Уоллес молился дважды в день – утром и вечером – до самого конца своей жизни. Где бы он ни путешествовал, почти два десятилетия, он находил и посещал местные собрания АА. В одном из своих дневников, уже после того, как началось его восстановление, Уоллес составил список, озаглавленный «На что похожа сбалансированная жизнь»:
Писать 2–3 часа в день
Вставать в 8–9 утра
Полуночничать не чаще двух раз в неделю
Ежедневно заниматься спортом
Тратить минимум времени на обучение
Проводить с друзьями 2 вечера в неделю
Посещать АА 5 раз в неделю
Церковь
К двадцати восьми годам Уоллес стал трезвым и начал писать – «с помощью этой духовной программы, вероятно» – лучшие свои творения, «окружив себя неинтеллектуалами для безопасности», – скажет один из его друзей.
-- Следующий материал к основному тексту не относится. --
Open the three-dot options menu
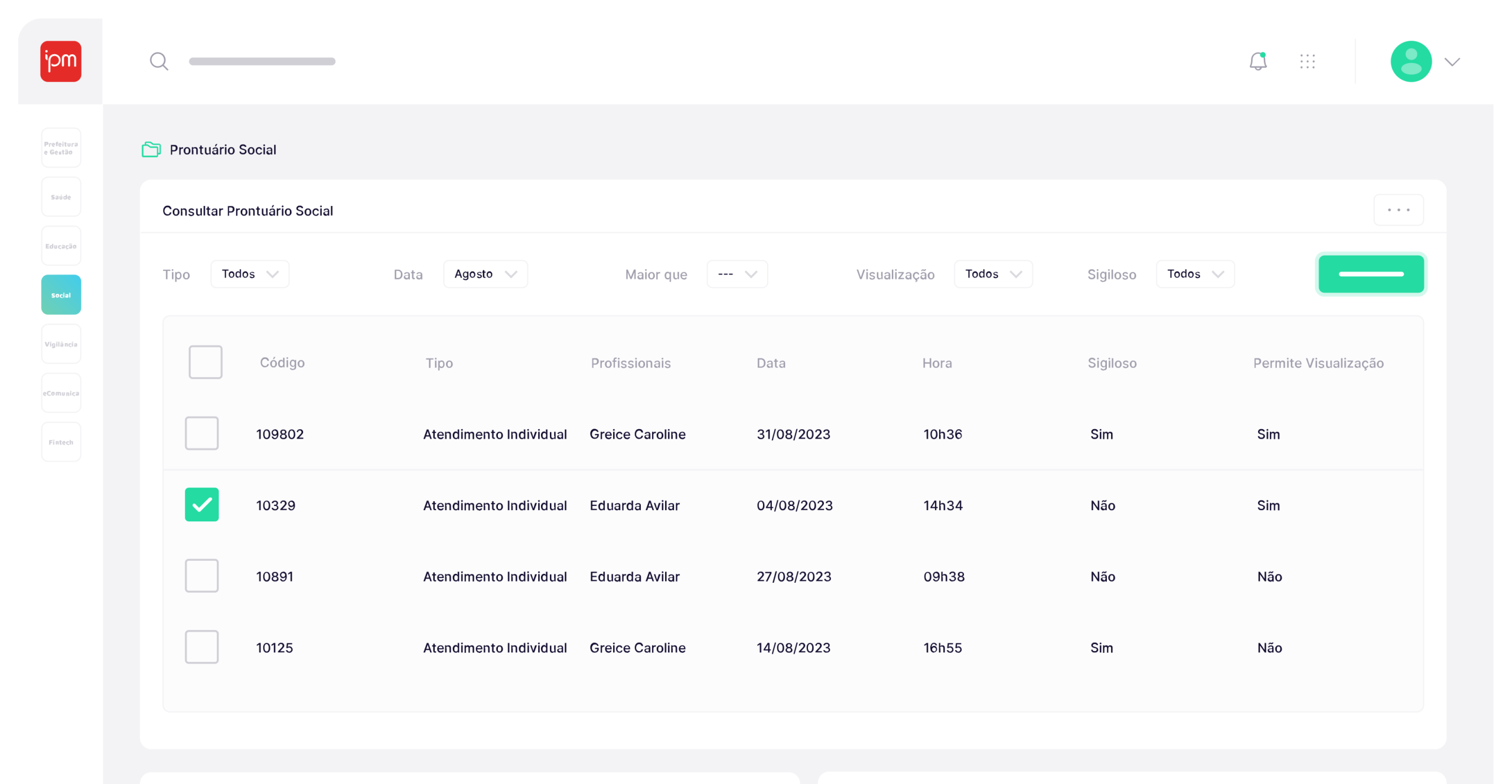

Однако без алкоголя и марихуаны компульсивная энергия начала выплескиваться на поверхность новыми способами. «Он чувствовал себя на самом деле дерьмово, и тогда не писал – и за это жестко наказывал себя, – рассказывает друг Уоллеса. – Или так: он чувствовал себя на самом деле дерьмово, и тогда снимал кого-то для секса, кого не должен был снимать, – и чувствовал себя реально дерьмово… Он был неразборчив в связях, использовал секс для власти или удовольствия… Он бы не использовал, если бы знал, что это убьет его… Но продолжал – и объедался до тошноты…»
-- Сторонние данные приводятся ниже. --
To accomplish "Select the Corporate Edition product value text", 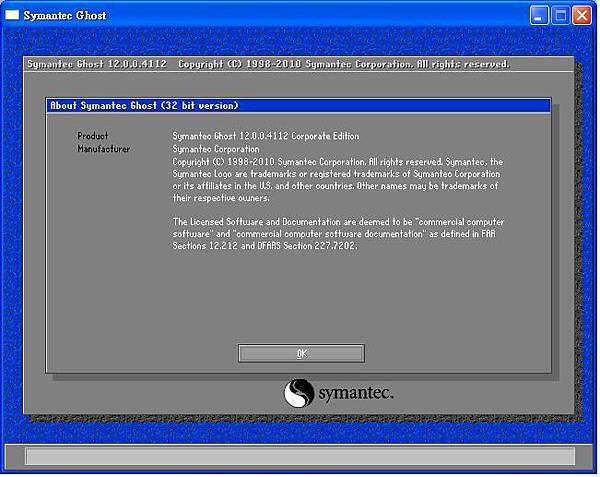I will click(x=266, y=136).
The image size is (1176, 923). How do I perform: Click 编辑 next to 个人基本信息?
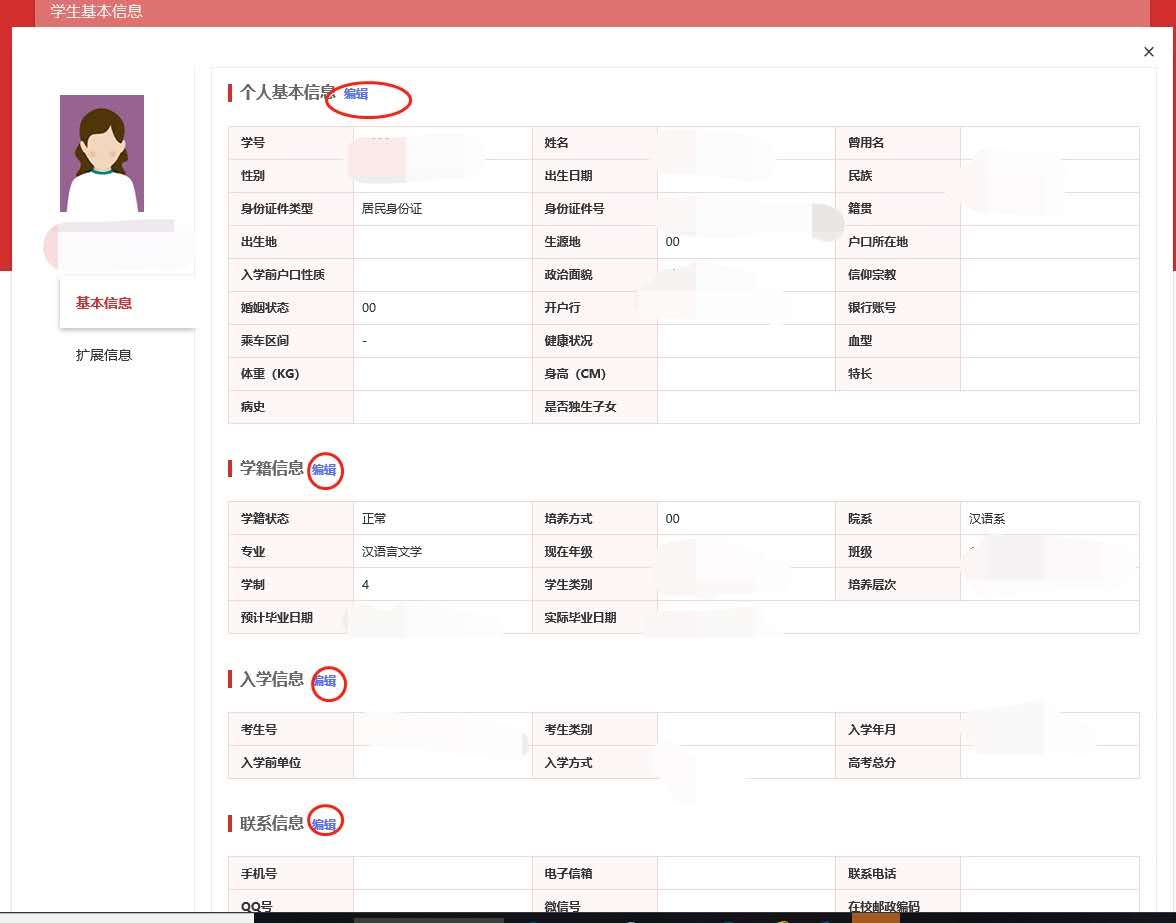click(356, 94)
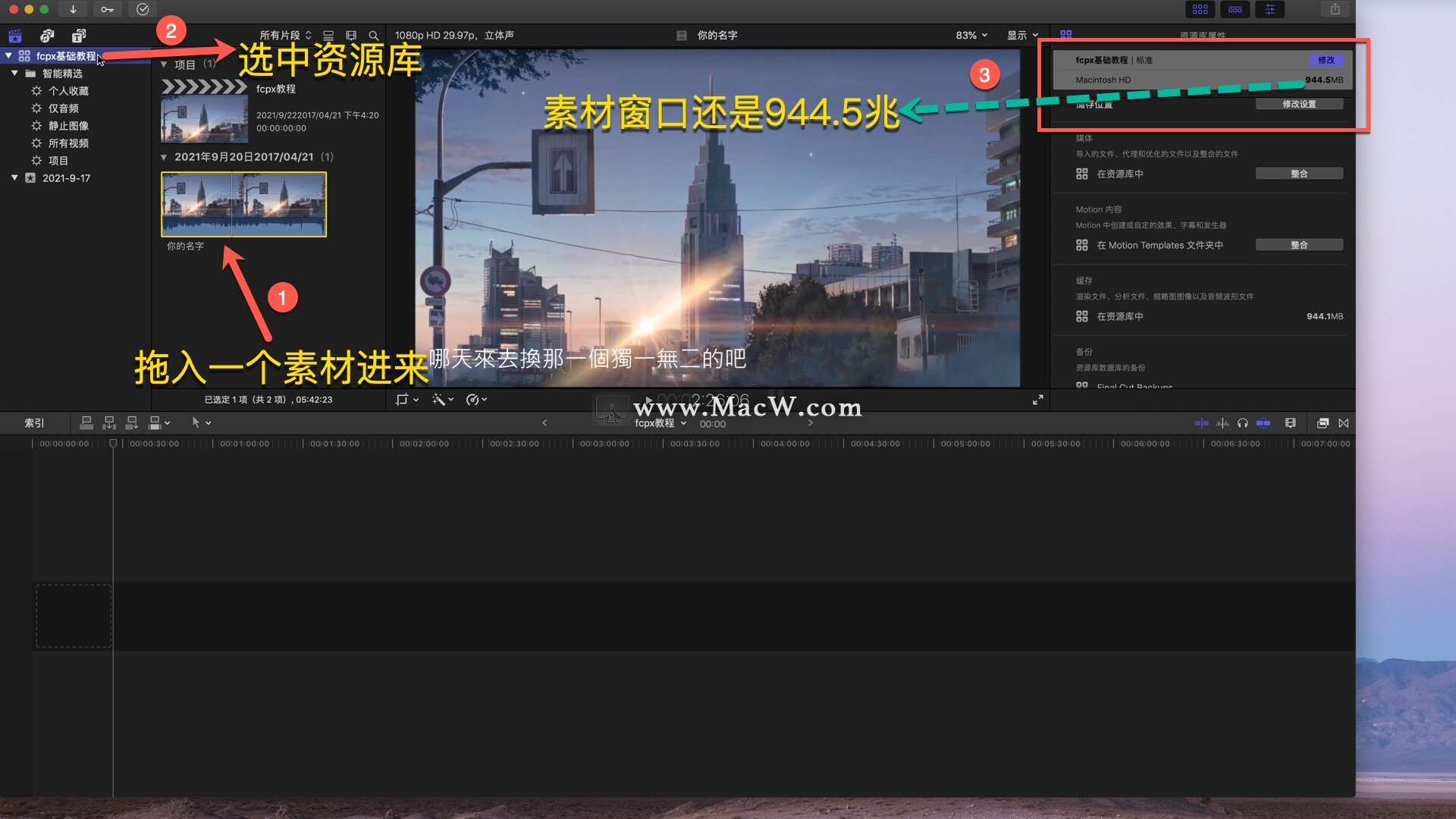This screenshot has height=819, width=1456.
Task: Open the timeline clip appearance filmstrip icon
Action: 1290,423
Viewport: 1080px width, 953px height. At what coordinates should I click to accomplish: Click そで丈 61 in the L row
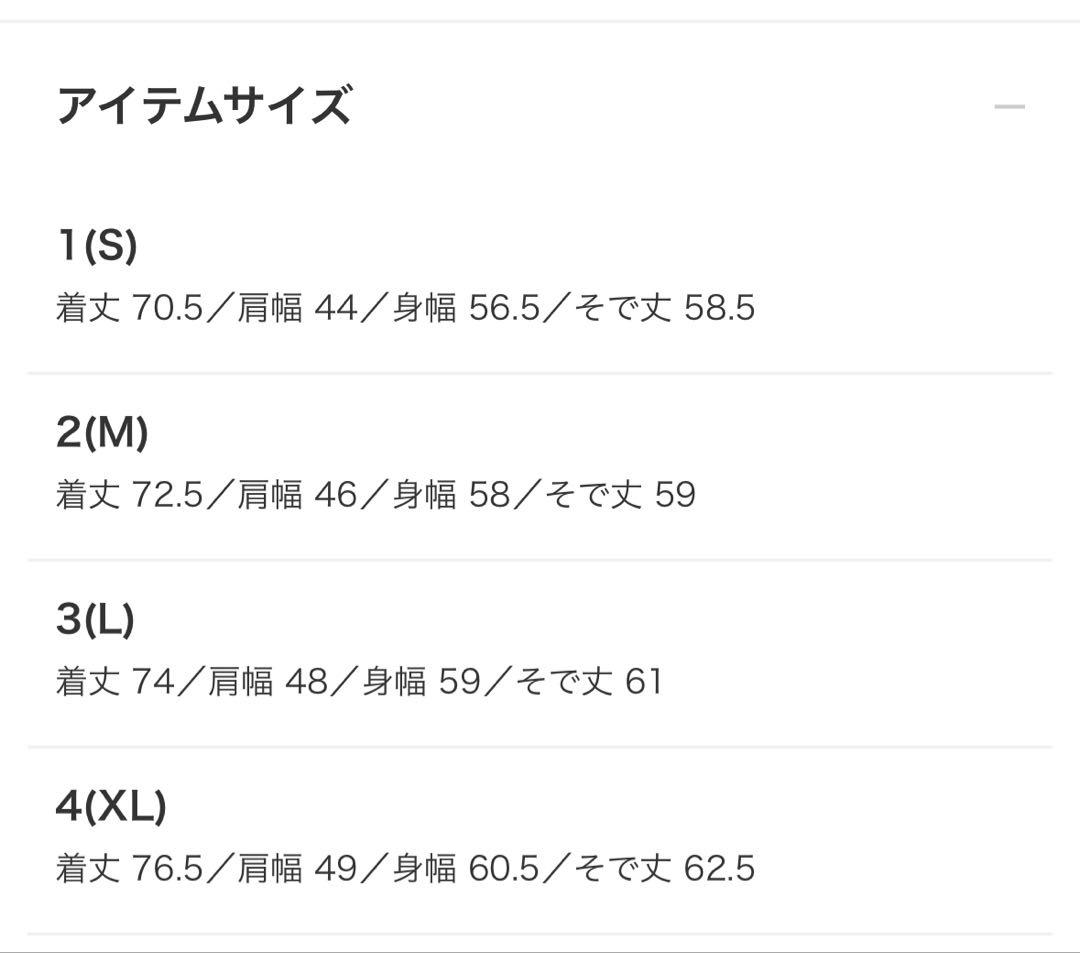pos(589,682)
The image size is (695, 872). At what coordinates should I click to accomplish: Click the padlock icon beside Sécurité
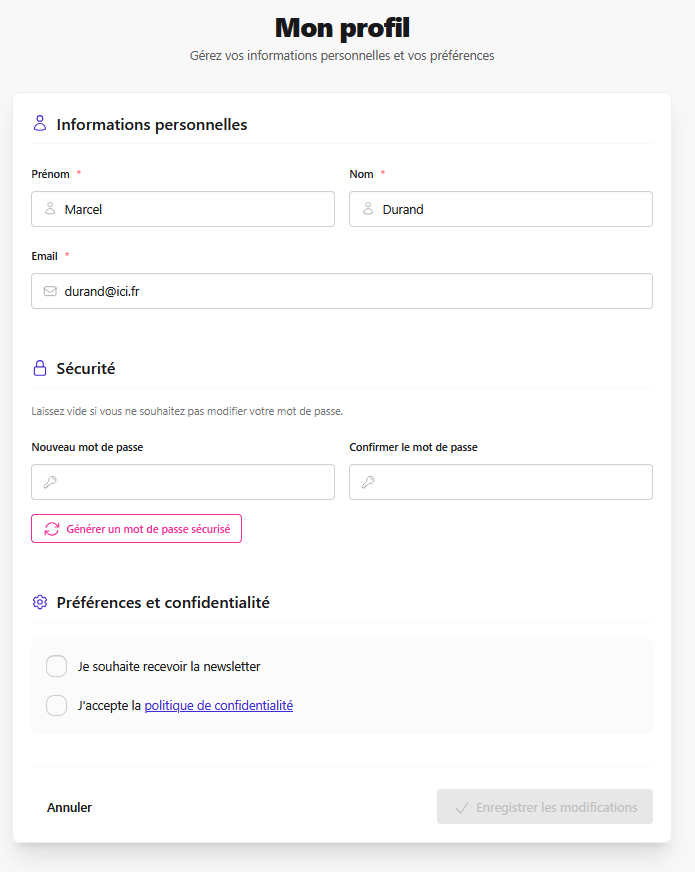point(39,368)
Но Уоллес прочно придерживался принципов восстановления; у него был единственный маяк, освещавший ему путь. На одном из собраний АА Уоллес познакомился с Мери Карр. Они как-то раньше встречались на вечеринке, когда малоизвестная поэтесса жила в Белмонте, штат Массачусетс, с мужем и маленьким сыном. (Карр первый раз опубликовала свои воспоминания, «Клуб лжецов», позже, в 1995 году.) Они стали дружить: Карр считала эту дружбу духовным родством на почве литературы; Уоллес рассчитывал на роман. В 1990 году Уоллес начал преподавать в Эмерсоне. Работу в качестве адъюнкт-профессора помогла получить Карр. В течение года они все больше сближались, и Уоллес все с большим пылом добивался Карр. Он начал рассказывать друзьям, что они вместе, и даже зашел так далеко, что сделал себе на бицепсе татуировку с ее именем. Но Карр отвергала любые поползновения.